Using the data beneath this instruction, retype only the lines from the one that contains "The image size is (1568, 642)." down to the one that contains "Task: Go to Code Analysis Settings page", both included, exactly as they appear.
BEGIN RECORDS SUPPLIED
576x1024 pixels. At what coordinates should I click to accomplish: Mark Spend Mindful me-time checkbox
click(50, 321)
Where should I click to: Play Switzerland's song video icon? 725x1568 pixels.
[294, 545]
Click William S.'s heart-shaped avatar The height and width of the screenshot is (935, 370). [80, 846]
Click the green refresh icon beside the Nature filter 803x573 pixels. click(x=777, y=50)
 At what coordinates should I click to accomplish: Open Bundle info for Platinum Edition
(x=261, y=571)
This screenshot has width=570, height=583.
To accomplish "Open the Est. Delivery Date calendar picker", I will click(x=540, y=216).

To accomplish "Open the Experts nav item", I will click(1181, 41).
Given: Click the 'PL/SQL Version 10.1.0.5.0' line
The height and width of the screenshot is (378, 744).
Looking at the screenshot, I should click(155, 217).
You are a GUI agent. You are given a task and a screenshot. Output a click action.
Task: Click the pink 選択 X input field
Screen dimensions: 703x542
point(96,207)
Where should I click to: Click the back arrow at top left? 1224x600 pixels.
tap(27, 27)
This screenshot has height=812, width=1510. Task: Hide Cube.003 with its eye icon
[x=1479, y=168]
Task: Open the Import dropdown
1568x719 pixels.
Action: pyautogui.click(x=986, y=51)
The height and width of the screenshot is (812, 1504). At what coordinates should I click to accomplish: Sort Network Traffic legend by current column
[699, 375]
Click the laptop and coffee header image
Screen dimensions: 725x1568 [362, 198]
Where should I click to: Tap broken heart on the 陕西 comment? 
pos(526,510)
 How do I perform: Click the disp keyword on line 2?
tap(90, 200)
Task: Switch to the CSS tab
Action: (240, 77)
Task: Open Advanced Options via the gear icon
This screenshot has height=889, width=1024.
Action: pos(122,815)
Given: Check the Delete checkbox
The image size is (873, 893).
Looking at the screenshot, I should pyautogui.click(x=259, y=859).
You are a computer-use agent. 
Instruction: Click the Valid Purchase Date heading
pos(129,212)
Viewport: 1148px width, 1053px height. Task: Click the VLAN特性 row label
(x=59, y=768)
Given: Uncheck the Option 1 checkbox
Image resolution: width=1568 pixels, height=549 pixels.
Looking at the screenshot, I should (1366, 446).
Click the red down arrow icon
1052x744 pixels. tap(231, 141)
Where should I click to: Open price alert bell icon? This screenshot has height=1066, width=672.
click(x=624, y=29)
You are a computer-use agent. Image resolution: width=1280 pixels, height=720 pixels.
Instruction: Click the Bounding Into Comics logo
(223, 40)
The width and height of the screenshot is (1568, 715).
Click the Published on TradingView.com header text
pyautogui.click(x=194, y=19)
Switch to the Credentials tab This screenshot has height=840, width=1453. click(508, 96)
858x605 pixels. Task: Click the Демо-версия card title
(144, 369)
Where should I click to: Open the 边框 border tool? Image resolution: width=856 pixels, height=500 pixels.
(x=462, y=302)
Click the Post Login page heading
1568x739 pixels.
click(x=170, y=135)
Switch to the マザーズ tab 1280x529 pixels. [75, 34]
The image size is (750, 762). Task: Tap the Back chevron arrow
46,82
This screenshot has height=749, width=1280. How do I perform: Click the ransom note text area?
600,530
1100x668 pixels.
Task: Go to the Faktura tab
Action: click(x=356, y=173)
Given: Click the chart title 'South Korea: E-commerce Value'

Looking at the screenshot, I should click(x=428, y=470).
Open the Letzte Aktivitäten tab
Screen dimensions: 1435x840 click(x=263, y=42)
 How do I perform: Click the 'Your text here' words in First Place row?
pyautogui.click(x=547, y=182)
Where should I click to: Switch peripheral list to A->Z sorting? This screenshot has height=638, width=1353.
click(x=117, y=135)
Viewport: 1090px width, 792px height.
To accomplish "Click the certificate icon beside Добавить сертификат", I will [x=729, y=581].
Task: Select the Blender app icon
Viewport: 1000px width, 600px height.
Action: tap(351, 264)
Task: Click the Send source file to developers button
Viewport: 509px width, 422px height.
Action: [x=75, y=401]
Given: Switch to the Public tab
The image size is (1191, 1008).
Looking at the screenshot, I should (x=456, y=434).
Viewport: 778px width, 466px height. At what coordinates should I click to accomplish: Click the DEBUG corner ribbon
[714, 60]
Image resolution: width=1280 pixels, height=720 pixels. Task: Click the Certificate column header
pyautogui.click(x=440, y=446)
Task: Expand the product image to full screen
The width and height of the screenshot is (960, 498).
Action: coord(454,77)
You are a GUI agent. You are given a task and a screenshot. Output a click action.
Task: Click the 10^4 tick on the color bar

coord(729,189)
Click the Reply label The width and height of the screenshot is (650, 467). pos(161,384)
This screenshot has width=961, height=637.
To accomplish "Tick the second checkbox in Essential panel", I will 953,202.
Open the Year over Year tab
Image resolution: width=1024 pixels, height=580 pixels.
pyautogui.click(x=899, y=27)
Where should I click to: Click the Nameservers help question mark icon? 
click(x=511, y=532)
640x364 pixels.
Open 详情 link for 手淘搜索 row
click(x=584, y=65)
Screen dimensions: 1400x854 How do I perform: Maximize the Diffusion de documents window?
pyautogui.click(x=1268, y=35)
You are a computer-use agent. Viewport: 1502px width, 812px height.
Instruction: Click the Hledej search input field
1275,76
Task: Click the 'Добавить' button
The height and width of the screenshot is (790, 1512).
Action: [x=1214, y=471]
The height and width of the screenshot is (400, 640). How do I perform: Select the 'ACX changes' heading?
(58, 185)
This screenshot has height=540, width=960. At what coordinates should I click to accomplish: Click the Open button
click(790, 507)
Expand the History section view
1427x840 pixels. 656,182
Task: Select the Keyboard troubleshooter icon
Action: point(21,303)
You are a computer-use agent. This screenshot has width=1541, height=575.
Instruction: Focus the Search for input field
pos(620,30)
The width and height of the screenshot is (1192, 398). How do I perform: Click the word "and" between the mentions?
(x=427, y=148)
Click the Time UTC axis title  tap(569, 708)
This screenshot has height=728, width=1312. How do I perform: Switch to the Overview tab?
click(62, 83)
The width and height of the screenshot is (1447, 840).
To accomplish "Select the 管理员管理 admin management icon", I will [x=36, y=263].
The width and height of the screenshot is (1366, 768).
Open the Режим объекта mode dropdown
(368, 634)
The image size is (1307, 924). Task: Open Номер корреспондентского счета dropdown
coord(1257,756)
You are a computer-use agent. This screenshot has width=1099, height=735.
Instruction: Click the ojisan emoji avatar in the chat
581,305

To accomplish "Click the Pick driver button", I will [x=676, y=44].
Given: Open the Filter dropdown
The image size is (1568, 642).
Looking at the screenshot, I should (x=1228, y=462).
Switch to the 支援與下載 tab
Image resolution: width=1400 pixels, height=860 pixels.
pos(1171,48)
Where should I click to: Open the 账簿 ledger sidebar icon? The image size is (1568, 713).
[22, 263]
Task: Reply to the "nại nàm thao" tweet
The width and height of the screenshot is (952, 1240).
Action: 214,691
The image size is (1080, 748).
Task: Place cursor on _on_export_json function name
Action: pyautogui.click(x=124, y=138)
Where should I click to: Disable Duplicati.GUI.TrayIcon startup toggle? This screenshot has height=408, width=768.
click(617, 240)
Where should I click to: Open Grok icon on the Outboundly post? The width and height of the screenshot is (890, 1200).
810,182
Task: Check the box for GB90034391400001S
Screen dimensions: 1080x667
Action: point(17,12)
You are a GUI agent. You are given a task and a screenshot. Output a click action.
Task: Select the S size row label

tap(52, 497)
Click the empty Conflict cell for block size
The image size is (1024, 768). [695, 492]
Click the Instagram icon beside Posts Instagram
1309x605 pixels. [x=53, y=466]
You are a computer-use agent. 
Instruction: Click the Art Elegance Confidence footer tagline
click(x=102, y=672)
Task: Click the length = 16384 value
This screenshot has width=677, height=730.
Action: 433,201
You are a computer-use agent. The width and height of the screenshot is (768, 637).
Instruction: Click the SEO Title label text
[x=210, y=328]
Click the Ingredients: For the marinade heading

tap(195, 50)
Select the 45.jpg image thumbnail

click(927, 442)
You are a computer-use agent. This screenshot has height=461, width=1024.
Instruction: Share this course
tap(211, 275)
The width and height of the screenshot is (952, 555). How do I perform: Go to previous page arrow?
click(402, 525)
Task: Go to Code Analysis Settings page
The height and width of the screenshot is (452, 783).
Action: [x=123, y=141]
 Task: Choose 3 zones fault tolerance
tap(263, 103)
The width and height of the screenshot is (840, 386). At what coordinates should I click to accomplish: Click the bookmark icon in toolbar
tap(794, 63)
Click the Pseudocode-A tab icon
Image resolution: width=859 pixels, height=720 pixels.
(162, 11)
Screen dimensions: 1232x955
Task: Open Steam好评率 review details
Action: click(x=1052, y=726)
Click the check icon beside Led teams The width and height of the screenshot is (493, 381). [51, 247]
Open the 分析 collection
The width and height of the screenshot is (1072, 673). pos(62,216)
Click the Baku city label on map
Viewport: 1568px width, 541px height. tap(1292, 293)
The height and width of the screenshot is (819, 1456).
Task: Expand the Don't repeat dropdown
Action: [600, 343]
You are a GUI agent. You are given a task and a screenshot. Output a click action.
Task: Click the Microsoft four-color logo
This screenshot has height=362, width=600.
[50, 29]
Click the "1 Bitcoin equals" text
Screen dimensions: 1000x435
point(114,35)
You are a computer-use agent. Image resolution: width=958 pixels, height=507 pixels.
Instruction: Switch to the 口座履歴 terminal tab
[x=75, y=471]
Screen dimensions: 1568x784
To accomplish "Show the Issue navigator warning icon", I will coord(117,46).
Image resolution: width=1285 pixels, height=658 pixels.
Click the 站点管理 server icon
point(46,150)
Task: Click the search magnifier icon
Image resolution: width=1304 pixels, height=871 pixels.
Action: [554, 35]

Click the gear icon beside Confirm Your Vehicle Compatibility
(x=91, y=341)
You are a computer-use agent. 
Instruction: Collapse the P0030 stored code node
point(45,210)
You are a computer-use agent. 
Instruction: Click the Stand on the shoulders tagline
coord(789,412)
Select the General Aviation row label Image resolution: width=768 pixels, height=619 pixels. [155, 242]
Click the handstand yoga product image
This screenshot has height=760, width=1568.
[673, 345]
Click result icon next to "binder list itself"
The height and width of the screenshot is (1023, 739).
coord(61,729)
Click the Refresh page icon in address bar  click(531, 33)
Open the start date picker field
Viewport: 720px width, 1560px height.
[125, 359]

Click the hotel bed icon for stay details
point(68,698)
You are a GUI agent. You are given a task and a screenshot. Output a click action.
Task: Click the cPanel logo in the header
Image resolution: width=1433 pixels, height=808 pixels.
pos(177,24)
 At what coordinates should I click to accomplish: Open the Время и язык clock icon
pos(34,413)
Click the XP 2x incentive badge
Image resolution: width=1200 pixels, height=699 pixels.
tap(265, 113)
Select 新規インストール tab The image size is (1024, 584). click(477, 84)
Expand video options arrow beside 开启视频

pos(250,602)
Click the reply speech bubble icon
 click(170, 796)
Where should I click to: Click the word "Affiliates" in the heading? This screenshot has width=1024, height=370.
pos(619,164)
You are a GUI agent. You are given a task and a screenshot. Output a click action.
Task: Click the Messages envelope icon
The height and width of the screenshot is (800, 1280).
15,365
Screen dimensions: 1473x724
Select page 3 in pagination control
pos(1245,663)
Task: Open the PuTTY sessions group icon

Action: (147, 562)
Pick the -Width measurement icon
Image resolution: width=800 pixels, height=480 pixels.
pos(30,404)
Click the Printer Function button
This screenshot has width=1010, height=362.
END RECORDS SUPPLIED
*TASK RESPONSE:*
The image size is (1568, 642).
Looking at the screenshot, I should (x=1228, y=462).
Switch to the 支援與下載 tab
Image resolution: width=1400 pixels, height=860 pixels.
pos(1171,48)
Where should I click to: Open the 账簿 ledger sidebar icon? The image size is (1568, 713).
[22, 263]
Task: Reply to the "nại nàm thao" tweet
The width and height of the screenshot is (952, 1240).
Action: 214,691
The image size is (1080, 748).
Task: Place cursor on _on_export_json function name
Action: pyautogui.click(x=124, y=138)
Where should I click to: Disable Duplicati.GUI.TrayIcon startup toggle? This screenshot has height=408, width=768.
click(617, 240)
Where should I click to: Open Grok icon on the Outboundly post? The width and height of the screenshot is (890, 1200).
810,182
Task: Check the box for GB90034391400001S
Screen dimensions: 1080x667
Action: point(17,12)
You are a GUI agent. You are given a task and a screenshot. Output a click action.
Task: Select the S size row label

tap(52, 497)
Click the empty Conflict cell for block size
The image size is (1024, 768). [695, 492]
Click the Instagram icon beside Posts Instagram
1309x605 pixels. [x=53, y=466]
You are a computer-use agent. 
Instruction: Click the Art Elegance Confidence footer tagline
click(x=102, y=672)
Task: Click the length = 16384 value
This screenshot has width=677, height=730.
Action: 433,201
You are a computer-use agent. The width and height of the screenshot is (768, 637).
Instruction: Click the SEO Title label text
[x=210, y=328]
Click the Ingredients: For the marinade heading

tap(195, 50)
Select the 45.jpg image thumbnail

click(927, 442)
You are a computer-use agent. This screenshot has height=461, width=1024.
Instruction: Share this course
tap(211, 275)
The width and height of the screenshot is (952, 555). How do I perform: Go to previous page arrow?
click(402, 525)
Task: Go to Code Analysis Settings page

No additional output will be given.